Brain tumours happen when cells grow in the brain and multiply abnormally and uncontrollably.

There are two types of brain tumour: cancerous – otherwise known as malignant – and non-cancerous – otherwise known as benign.

Cancerous brain tumours are more dangerous, but non-cancerous tumours can still be very serious.

Over 9,000 people in the UK are diagnosed with a brain tumour each year, but they regularly go unnoticed for a long period of time.

According to Ian Sabin, consultant neurosurgeon and medical director at the London Gamma Knife Centre, part of HCA Healthcare UK, brain tumour symptoms are very general and are often not considered serious by people experiencing them, leading to late diagnosis.

Sabin advises on five early warning signs of a brain tumour to watch out for.


Headaches that are severe, persistent and not related to an existing illness are one symptom of a brain tumour.

Sabin notes headaches may be present when waking in the morning and often improve once you are up and about.

They may also cause vision to be disturbed when rising from a sitting position, alongside a feeling of faintness.

Nausea or vomiting

Nausea or vomiting is a fairly late sign in most people, but can sometimes be an early symptom of a small tumour which is interfering with the circulation of brain fluid.

If associated with headaches and drowsiness, seek medical help.

Cognitive changes

Cognitive changes include things like loss of initiative, aggressiveness, confusion, problems with reasoning and memory, and changes in personality.
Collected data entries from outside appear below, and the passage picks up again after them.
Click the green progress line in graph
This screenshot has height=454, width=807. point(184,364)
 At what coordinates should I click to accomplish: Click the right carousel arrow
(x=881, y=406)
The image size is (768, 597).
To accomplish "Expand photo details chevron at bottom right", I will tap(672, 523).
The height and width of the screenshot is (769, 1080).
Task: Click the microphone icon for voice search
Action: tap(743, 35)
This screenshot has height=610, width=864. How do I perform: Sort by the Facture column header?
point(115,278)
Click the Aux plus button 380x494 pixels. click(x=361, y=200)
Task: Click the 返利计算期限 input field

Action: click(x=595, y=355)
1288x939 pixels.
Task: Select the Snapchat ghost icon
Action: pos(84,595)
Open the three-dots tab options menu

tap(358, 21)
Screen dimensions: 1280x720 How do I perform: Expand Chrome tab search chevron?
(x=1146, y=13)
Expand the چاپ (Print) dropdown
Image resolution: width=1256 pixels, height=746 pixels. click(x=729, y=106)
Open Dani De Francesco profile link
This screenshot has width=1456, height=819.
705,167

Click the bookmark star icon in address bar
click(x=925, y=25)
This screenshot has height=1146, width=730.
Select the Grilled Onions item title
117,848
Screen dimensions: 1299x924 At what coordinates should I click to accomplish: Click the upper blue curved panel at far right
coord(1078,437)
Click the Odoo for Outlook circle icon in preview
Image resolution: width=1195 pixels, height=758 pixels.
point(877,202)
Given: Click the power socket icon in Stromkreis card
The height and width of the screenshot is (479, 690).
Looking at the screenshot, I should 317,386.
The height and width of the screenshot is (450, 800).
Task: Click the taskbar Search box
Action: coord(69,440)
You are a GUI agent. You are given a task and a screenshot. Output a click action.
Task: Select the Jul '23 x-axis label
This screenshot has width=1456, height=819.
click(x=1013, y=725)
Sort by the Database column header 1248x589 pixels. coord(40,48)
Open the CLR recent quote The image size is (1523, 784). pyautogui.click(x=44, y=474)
These changes are often gradual, causing some people to be diagnosed with dementia, when the true cause is sometimes a large tumour compressing the frontal lobes of the brain.

Seizures or fits

Symptoms of seizures and fits can include twitching and jerking of muscles, blackouts, tongue biting, loss of bladder control, becoming unaware of your surroundings and strange sensation in the pit of the stomach.

Loss of specific functions

Some tumours may press on the nerves of hearing and balance, leading to loss of hearing and balance disturbance.

Others may press on the optic nerves, leading to loss of vision in one or both eyes, or damage sense of smell due to pressure on the nerves at the base of the skull.